++++ TEXTE PRÉSENTÉ ++++

La “réinitialisation” induite par la thérapie génique faisait intervenir trois gènes, Oct4, Sox2, et Klf4, qui donnaient aux cellules l’instruction de se “reprogrammer”. Ainsi, l’environnement épigénétique de départ a pu être restauré.
Les gènes en question sont ceux de la série de quatre gènes appelée “facteurs de cellules souches Yamanaka” découverts en 2006 par Shinya Yamanaka, médecin japonnais, récompensé par un prix Nobel de médecine pour cette découverte. L’expression des gènes “Yamanaka” peut être inversée, de manière à ce que des cellules adultes retrouvent leur état embryonnaire. De cette manière, les cellules peuvent à nouveau être réinitialisées et reprendre un processus de différenciation.

++++ DONNÉES D'ENTRÉE ++++

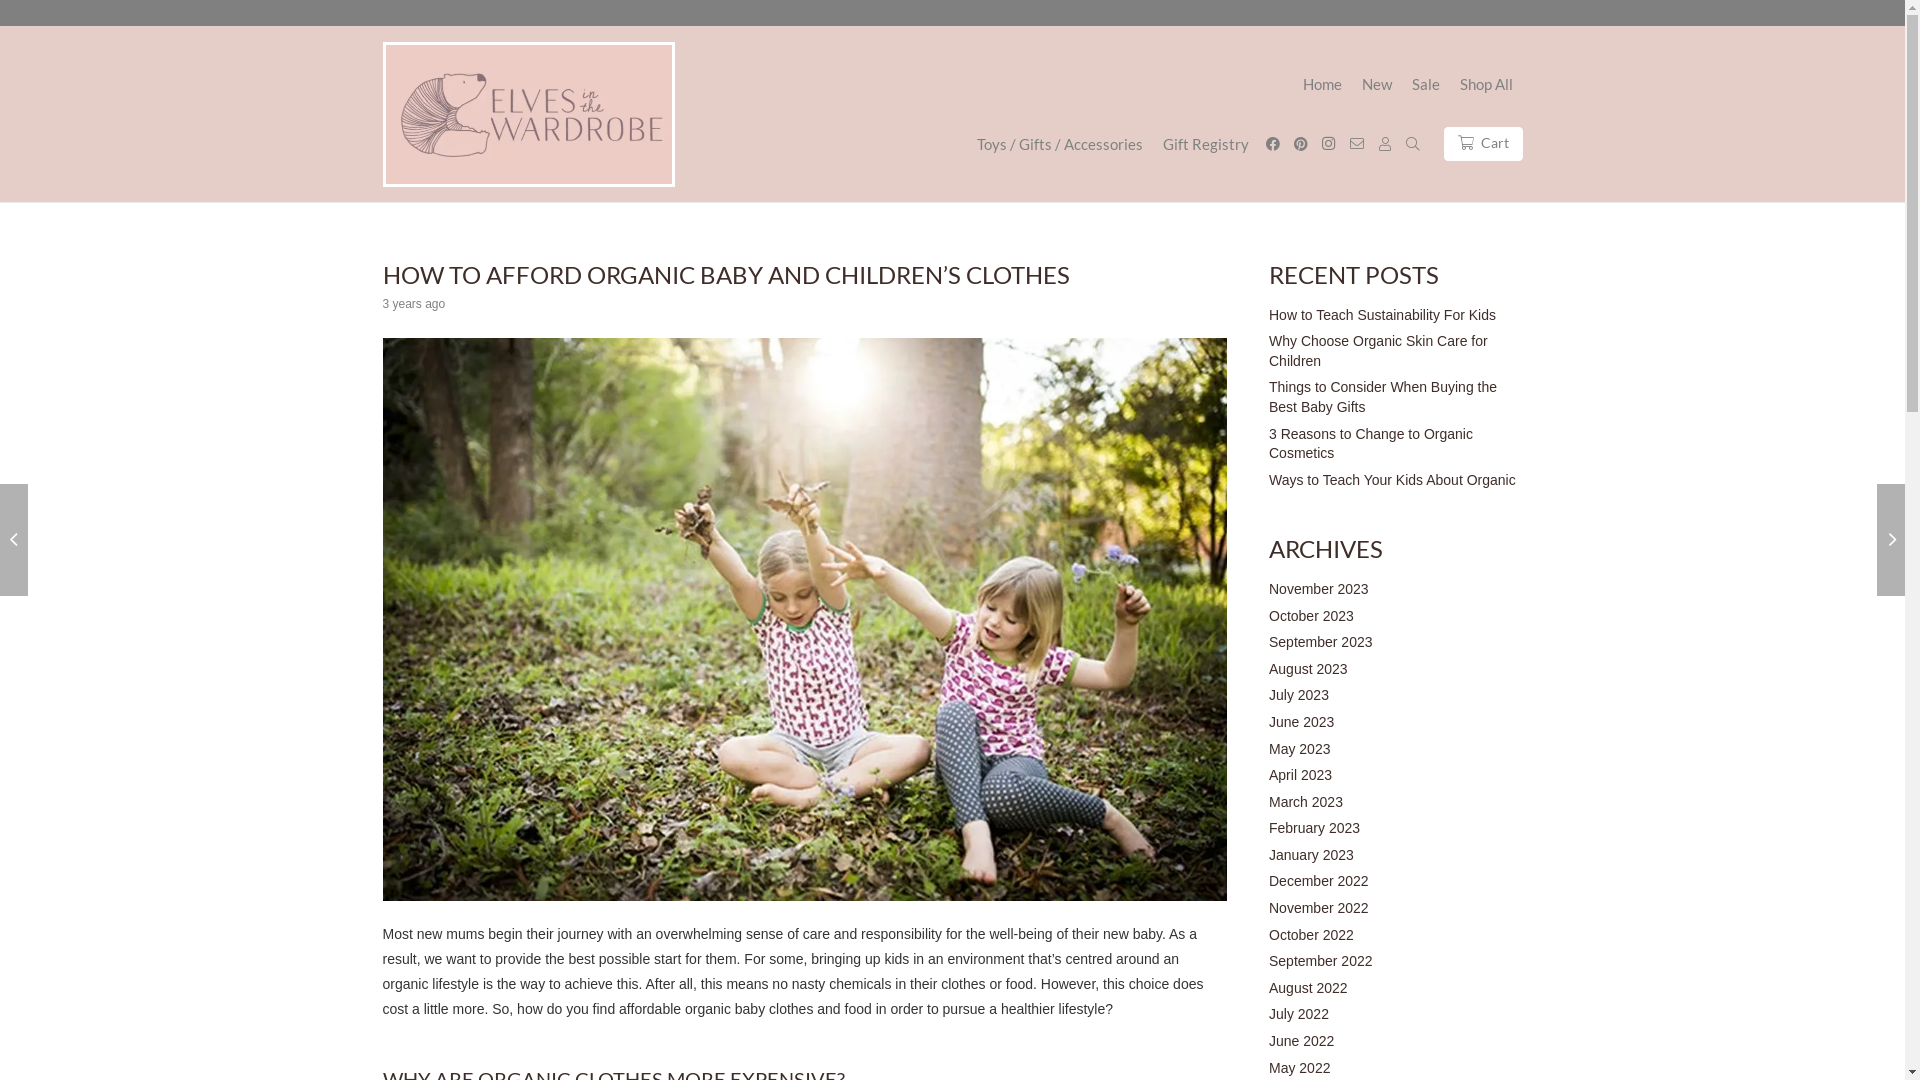  I want to click on Cart, so click(1484, 144).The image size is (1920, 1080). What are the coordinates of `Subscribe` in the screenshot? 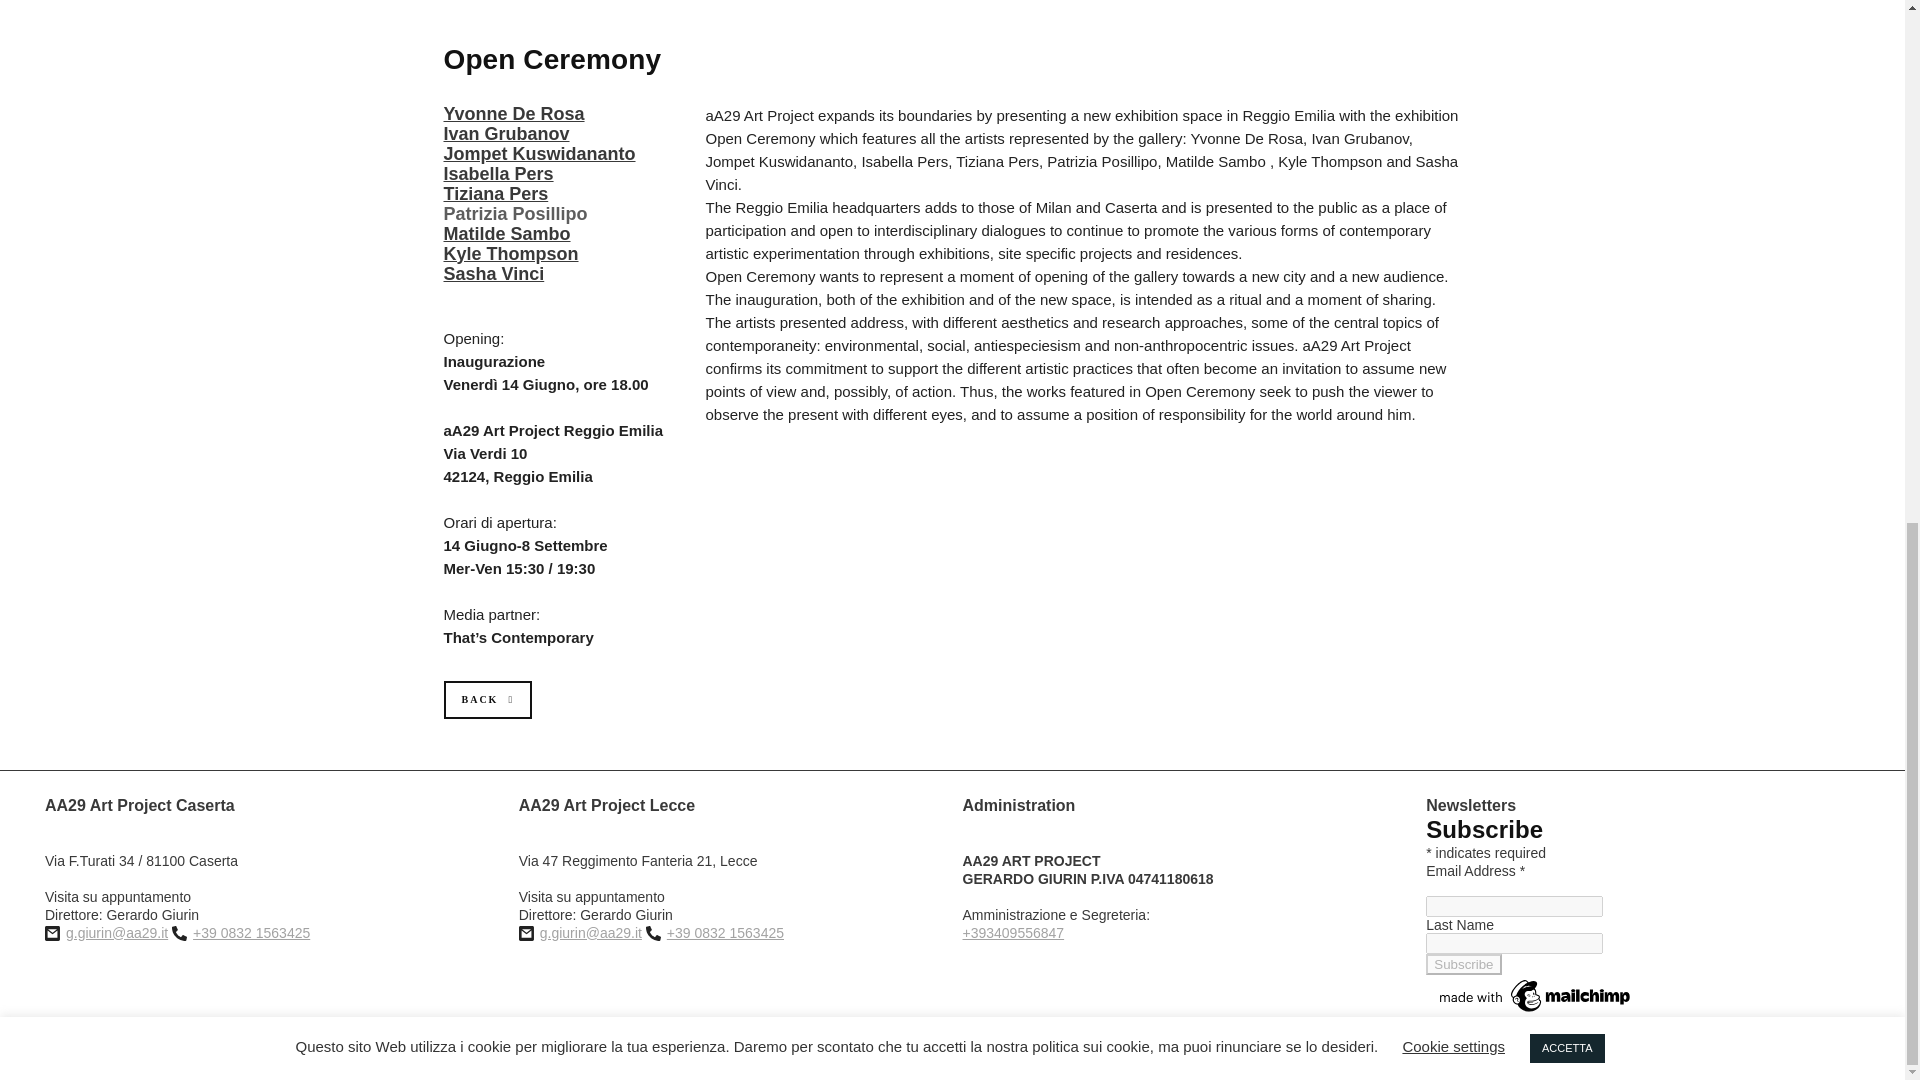 It's located at (1464, 964).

++++

TRAVAIL DEMANDÉ |
1) Selon le texte sur les facteurs Yamanaka, en quelle année ces facteurs ont-ils été découverts ?
2) Transcrivez le passage du texte sur les facteurs Yamanaka qui commence aux mots "Les gènes en" et s'arrête après les mots "processus de différenciation.".
3) Reprenez le texte sur les facteurs Yamanaka et poursuivez-le à partir de sa dernière phrase.
Le matériel reproduit ci-dessus provient d'une autre source que le texte.

RÉPONSES RÉDIGÉES |
1) En 2006.

2)
Les gènes en question sont ceux de la série de quatre gènes appelée “facteurs de cellules souches Yamanaka” découverts en 2006 par Shinya Yamanaka, médecin japonnais, récompensé par un prix Nobel de médecine pour cette découverte. L’expression des gènes “Yamanaka” peut être inversée, de manière à ce que des cellules adultes retrouvent leur état embryonnaire. De cette manière, les cellules peuvent à nouveau être réinitialisées et reprendre un processus de différenciation.

3)
La thérapie génique de trois des quatre gènes a permis l’effacement d’environ 57% des signes du vieillissement et le rétablissement de l’état de jeunesse initial. L’étude a retrouvé une augmentation de la masse et de la force musculaires, ainsi que de l’activité physique des souris traitées par cette thérapie génique.
Les auteurs rapportent avoir réussi non seulement à accélérer la timeline des souris faisant apparaitre prématurément des signes de vieillissement, mais aussi à la rendre réversible et rétablir une partie des signes biologiques témoignant de la récupération d’un état de jeunesse retrouvé.
Les auteurs suggèrent que le vieillissement cellulaire des mammifères résulte principalement de la perte critique d’instructions apportées aux cellules afin de maintenir un fonctionnement normal (épigénétique) et seulement à un moindre degré, de l’accumulation de dommages subis par leur ADN (mutations).
Ce sont des modifications chimiques et structurelles de la chromatine qui provoquent le vieillissement cellulaire, sans altération du code génétique en général.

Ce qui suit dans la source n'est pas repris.